# what's the best way to finance a second house......



## thepitchedlink (Feb 17, 2014)

OK, I want to move....not sure I will be able to sell my place for near what I payed for it...bought about 6 years ago. Not sure I want to sell it, might like to keep it and rent it out
Anyway, it's payed for. I have some cash kicking around. What options are out there to buy a second place? 
I'm interested in HELOC ideas, being able to write off any expenses/ interest. Any other places that I can look for information on ideas or strategies would be great
thanks


----------



## Underworld (Aug 26, 2009)

Bump. I'm also in this boat. But mine isn't paid off yet


----------



## Just a Guy (Mar 27, 2012)

You could get a regular mortgage on it.

A HELOC on your old place allows you to make a cash offer on your new one, that may give you some bargaining power.

As for writing off the interest, that won't happen as the money needs to be used for investment purposes, buying a personal residence doesn't count.

Also not all helocs, or mortgages for that matter, are created equal. So, it's good to know the product.

As for renting out your old place...it depends on what it's worth. You may be better off selling it and buying something more rental appropriate.

Personally, I'd never rent a former home...too many emotional attachments, especially when the place gets trashed.


----------



## hystat (Jun 18, 2010)

if you got a HELOC on the old place and then rented the old place, the old place just became an investment property imo.

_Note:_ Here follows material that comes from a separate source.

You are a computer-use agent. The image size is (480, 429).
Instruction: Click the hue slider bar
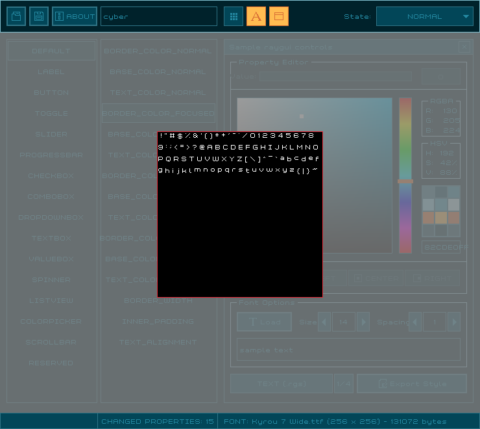pyautogui.click(x=405, y=176)
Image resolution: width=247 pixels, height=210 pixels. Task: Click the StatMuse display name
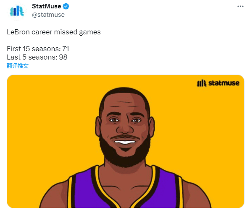pyautogui.click(x=46, y=6)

I think you could write the HELOC interest off.


----------



## Just a Guy (Mar 27, 2012)

I believe the government doesn't agree...there is a convoluted process you have to go through to "sell" the property back to yourself...

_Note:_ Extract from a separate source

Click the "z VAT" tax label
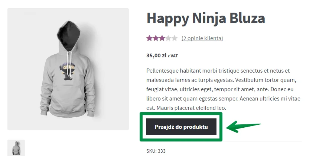 (173, 56)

It's stupid, but that's what government is about.


----------



## thepitchedlink (Feb 17, 2014)

hystat said:


> if you got a HELOC on the old place and then rented the old place, the old place just became an investment property imo. I think you could write the HELOC interest off.


this was my original line of thinking.....turn it into an investment and be able to write off some interest


----------



## FrugalTrader (Oct 13, 2008)

If you get a HELOC on the old place and use the HELOC proceeds to buy the new place (used for personal purposes), then the HELOC interest would NOT be tax deductible (even if you convert your old place into a rental).


----------



## nobleea (Oct 11, 2013)

Tax deductibility is based on what the funds were USED for. Not what they were loaned against.


----------



## thepitchedlink (Feb 17, 2014)

right. so I could get a HELOC and buy more ETF's, but not a rental....odd. then I would be able deduct the LOC interest ?


----------



## FrugalTrader (Oct 13, 2008)

If you used the HELOC proceeds to buy a rental, then sure, the interest is tax deductible. However, in this case, you are using the HELOC to buy another principal residence. Unless I'm misunderstanding your situation.


----------